An average size hive may hold 20,000 to 60,000 bees. Honeybees aren’t territorial, so an area like downtown may have bees from many hives, and bees will fly 1 to 3 miles in search of nectar.

Maney’s bees cycle among the flowers around the Channel District, the mangroves around Harbour Island, the trees of Seminole Heights and the bottlebrush flowers downtown, with each phase infusing the honey with a distinct flavor. A current batch on store shelves was likely harvested by the bees this spring, and it has such a dark color and flavor that it almost resembles molasses.

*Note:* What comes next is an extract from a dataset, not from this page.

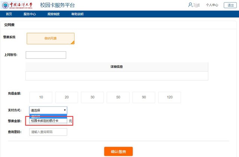Go to 规章制度 in the navigation bar
This screenshot has height=157, width=239.
(x=53, y=14)
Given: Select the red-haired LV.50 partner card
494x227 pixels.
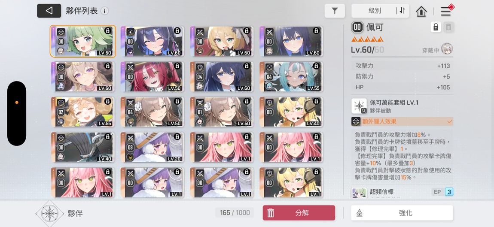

There’s a widespread belief among adherents of the homeopathic movement that eating locally produced honey helps with allergies. Because the honey has trace elements of pollen compounds, that helps the body grow accustomed to the chemical makeup of nearby pollen without triggering an allergic reaction. That’s also why honey from bees in orange groves tastes different than honey from wildflower fields or downtown Tampa. Unfortunately for people who suffer amid clouds of oak pollen, bees tend not to favor oak trees.

Another myth: Puffing smoke around a hive as beekeepers do doesn’t stun bees. Rather, the scent tricks bees into thinking a forest fire is near so they better hunker down to “wait for the signal to bug out,” Maney said.

That’s the time to harvest the honeycombs, which Maney pulls out, using a hot knife to delicately slice a layer of wax that holds the honey in the comb. With a makeshift centrifuge, he spins the honey out for filtering and bottling. Even the various rows in the honeycomb will have different flavors as the bees are collecting nectar from different flowers through the year.


To help out “newbees” to the local honey movement, there’s a Florida State Beekeepers Association, with a local chapter in Seffner that holds seminars and meetings every second Tuesday. A few local beekeepers have businesses transporting hives as far away as California and New England as a portable pollination service for farmers.

Meanwhile, the home beekeeping movement has grown so sophisticated that you can buy a pack of bees, a queen bee and hive starter kit for less than $100 online — and yes, the bees travel live through the U.S. mail. Recent changes in Florida law have opened the door to more “cottage” agricultural projects such as beekeeping.

Maney’s daughters are big helpers in the project, which involves preparing the jars, labeling the lids and counting the money. Increasing production would mean adding more hives, Maney said, something he has considered. Given that the Duckweed market sold out of his honey last week, that may influence his decision to keep up with demand.